> _Supplied data_:
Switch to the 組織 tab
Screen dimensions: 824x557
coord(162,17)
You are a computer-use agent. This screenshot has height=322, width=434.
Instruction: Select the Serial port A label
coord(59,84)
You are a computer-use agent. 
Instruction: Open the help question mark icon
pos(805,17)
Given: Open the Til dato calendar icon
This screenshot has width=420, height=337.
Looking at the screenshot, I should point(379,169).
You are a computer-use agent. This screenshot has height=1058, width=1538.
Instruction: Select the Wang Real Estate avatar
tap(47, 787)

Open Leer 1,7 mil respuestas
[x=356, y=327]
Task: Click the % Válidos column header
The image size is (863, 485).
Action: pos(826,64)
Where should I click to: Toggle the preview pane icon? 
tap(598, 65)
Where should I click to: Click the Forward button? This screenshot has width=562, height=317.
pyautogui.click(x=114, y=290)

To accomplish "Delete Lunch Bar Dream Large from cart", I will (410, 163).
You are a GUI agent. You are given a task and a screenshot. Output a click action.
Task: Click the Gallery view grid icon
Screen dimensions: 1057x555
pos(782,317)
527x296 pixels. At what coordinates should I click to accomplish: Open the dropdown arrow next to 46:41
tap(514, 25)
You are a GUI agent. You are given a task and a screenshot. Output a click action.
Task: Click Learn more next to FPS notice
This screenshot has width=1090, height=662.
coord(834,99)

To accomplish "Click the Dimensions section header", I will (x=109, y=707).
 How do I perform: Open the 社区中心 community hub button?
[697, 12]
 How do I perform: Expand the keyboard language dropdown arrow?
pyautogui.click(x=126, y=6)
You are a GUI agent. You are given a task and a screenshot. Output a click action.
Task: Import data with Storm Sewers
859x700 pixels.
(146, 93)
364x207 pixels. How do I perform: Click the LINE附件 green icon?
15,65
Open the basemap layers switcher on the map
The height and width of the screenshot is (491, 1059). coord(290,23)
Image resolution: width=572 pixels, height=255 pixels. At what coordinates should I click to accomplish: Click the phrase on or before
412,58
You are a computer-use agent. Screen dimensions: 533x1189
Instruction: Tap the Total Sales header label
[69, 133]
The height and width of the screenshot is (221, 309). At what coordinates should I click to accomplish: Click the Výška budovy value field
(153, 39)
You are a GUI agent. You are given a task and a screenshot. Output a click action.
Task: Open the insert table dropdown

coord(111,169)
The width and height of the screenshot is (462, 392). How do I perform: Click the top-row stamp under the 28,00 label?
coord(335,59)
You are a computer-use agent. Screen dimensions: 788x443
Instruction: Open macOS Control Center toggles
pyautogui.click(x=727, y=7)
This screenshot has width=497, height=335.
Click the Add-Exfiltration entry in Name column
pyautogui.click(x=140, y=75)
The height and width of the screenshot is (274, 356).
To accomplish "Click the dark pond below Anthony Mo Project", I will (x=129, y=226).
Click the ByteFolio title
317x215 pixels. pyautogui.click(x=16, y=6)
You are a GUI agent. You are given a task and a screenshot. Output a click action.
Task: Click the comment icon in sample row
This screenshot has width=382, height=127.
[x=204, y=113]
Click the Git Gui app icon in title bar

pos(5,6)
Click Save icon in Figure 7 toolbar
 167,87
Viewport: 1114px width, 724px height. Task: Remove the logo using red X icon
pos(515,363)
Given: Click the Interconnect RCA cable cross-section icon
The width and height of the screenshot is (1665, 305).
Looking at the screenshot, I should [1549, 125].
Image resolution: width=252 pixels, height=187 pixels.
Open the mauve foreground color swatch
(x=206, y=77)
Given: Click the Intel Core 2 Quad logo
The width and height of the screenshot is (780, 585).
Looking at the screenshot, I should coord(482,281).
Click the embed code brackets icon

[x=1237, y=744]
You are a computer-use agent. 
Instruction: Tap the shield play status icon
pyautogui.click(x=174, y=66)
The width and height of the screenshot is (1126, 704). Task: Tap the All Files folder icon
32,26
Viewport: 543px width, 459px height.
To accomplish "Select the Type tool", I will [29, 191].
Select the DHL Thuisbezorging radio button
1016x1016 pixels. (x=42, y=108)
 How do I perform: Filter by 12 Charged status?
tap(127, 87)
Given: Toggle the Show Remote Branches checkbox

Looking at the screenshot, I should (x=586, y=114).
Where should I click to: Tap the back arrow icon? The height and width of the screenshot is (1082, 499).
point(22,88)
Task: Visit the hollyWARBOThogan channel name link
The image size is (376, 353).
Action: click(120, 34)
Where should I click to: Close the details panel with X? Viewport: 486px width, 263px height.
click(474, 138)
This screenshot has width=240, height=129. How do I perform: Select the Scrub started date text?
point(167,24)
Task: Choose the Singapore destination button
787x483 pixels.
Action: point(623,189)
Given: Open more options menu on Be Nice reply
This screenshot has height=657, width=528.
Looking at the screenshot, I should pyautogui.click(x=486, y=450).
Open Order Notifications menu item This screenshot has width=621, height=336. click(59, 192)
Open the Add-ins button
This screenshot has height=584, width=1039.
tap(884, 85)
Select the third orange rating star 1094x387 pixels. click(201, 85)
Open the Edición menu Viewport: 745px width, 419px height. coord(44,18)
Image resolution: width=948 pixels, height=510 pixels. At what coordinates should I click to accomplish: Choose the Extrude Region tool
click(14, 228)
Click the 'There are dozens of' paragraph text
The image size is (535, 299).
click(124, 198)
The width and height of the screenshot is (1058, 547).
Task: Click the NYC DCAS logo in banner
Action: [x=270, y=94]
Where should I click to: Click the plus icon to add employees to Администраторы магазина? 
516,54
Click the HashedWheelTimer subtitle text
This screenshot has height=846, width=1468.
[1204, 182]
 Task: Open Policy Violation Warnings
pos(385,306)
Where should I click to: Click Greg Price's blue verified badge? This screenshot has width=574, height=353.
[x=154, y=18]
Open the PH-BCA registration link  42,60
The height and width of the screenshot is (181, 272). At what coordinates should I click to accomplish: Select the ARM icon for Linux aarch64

> _Task objective_: Output the records above exactly as written.

> _Result of the exercise_:
Switch to the 組織 tab
Screen dimensions: 824x557
coord(162,17)
You are a computer-use agent. This screenshot has height=322, width=434.
Instruction: Select the Serial port A label
coord(59,84)
You are a computer-use agent. 
Instruction: Open the help question mark icon
pos(805,17)
Given: Open the Til dato calendar icon
This screenshot has width=420, height=337.
Looking at the screenshot, I should point(379,169).
You are a computer-use agent. This screenshot has height=1058, width=1538.
Instruction: Select the Wang Real Estate avatar
tap(47, 787)

Open Leer 1,7 mil respuestas
[x=356, y=327]
Task: Click the % Válidos column header
The image size is (863, 485).
Action: pos(826,64)
Where should I click to: Toggle the preview pane icon? 
tap(598, 65)
Where should I click to: Click the Forward button? This screenshot has width=562, height=317.
pyautogui.click(x=114, y=290)

To accomplish "Delete Lunch Bar Dream Large from cart", I will (410, 163).
You are a GUI agent. You are given a task and a screenshot. Output a click action.
Task: Click the Gallery view grid icon
Screen dimensions: 1057x555
pos(782,317)
527x296 pixels. At what coordinates should I click to accomplish: Open the dropdown arrow next to 46:41
tap(514, 25)
You are a GUI agent. You are given a task and a screenshot. Output a click action.
Task: Click Learn more next to FPS notice
This screenshot has width=1090, height=662.
coord(834,99)

To accomplish "Click the Dimensions section header", I will (x=109, y=707).
 How do I perform: Open the 社区中心 community hub button?
[697, 12]
 How do I perform: Expand the keyboard language dropdown arrow?
pyautogui.click(x=126, y=6)
You are a GUI agent. You are given a task and a screenshot. Output a click action.
Task: Import data with Storm Sewers
859x700 pixels.
(146, 93)
364x207 pixels. How do I perform: Click the LINE附件 green icon?
15,65
Open the basemap layers switcher on the map
The height and width of the screenshot is (491, 1059). coord(290,23)
Image resolution: width=572 pixels, height=255 pixels. At what coordinates should I click to accomplish: Click the phrase on or before
412,58
You are a computer-use agent. Screen dimensions: 533x1189
Instruction: Tap the Total Sales header label
[69, 133]
The height and width of the screenshot is (221, 309). At what coordinates should I click to accomplish: Click the Výška budovy value field
(153, 39)
You are a GUI agent. You are given a task and a screenshot. Output a click action.
Task: Open the insert table dropdown

coord(111,169)
The width and height of the screenshot is (462, 392). How do I perform: Click the top-row stamp under the 28,00 label?
coord(335,59)
You are a computer-use agent. Screen dimensions: 788x443
Instruction: Open macOS Control Center toggles
pyautogui.click(x=727, y=7)
This screenshot has width=497, height=335.
Click the Add-Exfiltration entry in Name column
pyautogui.click(x=140, y=75)
The height and width of the screenshot is (274, 356).
To accomplish "Click the dark pond below Anthony Mo Project", I will (x=129, y=226).
Click the ByteFolio title
317x215 pixels. pyautogui.click(x=16, y=6)
You are a GUI agent. You are given a task and a screenshot. Output a click action.
Task: Click the comment icon in sample row
This screenshot has width=382, height=127.
[x=204, y=113]
Click the Git Gui app icon in title bar

pos(5,6)
Click Save icon in Figure 7 toolbar
 167,87
Viewport: 1114px width, 724px height. Task: Remove the logo using red X icon
pos(515,363)
Given: Click the Interconnect RCA cable cross-section icon
The width and height of the screenshot is (1665, 305).
Looking at the screenshot, I should [1549, 125].
Image resolution: width=252 pixels, height=187 pixels.
Open the mauve foreground color swatch
(x=206, y=77)
Given: Click the Intel Core 2 Quad logo
The width and height of the screenshot is (780, 585).
Looking at the screenshot, I should coord(482,281).
Click the embed code brackets icon

[x=1237, y=744]
You are a computer-use agent. 
Instruction: Tap the shield play status icon
pyautogui.click(x=174, y=66)
The width and height of the screenshot is (1126, 704). Task: Tap the All Files folder icon
32,26
Viewport: 543px width, 459px height.
To accomplish "Select the Type tool", I will [29, 191].
Select the DHL Thuisbezorging radio button
1016x1016 pixels. (x=42, y=108)
 How do I perform: Filter by 12 Charged status?
tap(127, 87)
Given: Toggle the Show Remote Branches checkbox

Looking at the screenshot, I should (x=586, y=114).
Where should I click to: Tap the back arrow icon? The height and width of the screenshot is (1082, 499).
point(22,88)
Task: Visit the hollyWARBOThogan channel name link
The image size is (376, 353).
Action: click(120, 34)
Where should I click to: Close the details panel with X? Viewport: 486px width, 263px height.
click(474, 138)
This screenshot has width=240, height=129. How do I perform: Select the Scrub started date text?
point(167,24)
Task: Choose the Singapore destination button
787x483 pixels.
Action: point(623,189)
Given: Open more options menu on Be Nice reply
This screenshot has height=657, width=528.
Looking at the screenshot, I should pyautogui.click(x=486, y=450).
Open Order Notifications menu item This screenshot has width=621, height=336. click(59, 192)
Open the Add-ins button
This screenshot has height=584, width=1039.
tap(884, 85)
Select the third orange rating star 1094x387 pixels. click(201, 85)
Open the Edición menu Viewport: 745px width, 419px height. coord(44,18)
Image resolution: width=948 pixels, height=510 pixels. At what coordinates should I click to accomplish: Choose the Extrude Region tool
click(14, 228)
Click the 'There are dozens of' paragraph text
The image size is (535, 299).
click(124, 198)
The width and height of the screenshot is (1058, 547).
Task: Click the NYC DCAS logo in banner
Action: [x=270, y=94]
Where should I click to: Click the plus icon to add employees to Администраторы магазина? 
516,54
Click the HashedWheelTimer subtitle text
This screenshot has height=846, width=1468.
[1204, 182]
 Task: Open Policy Violation Warnings
pos(385,306)
Where should I click to: Click Greg Price's blue verified badge? This screenshot has width=574, height=353.
[x=154, y=18]
Open the PH-BCA registration link  42,60
The height and width of the screenshot is (181, 272). At what coordinates should I click to accomplish: Select the ARM icon for Linux aarch64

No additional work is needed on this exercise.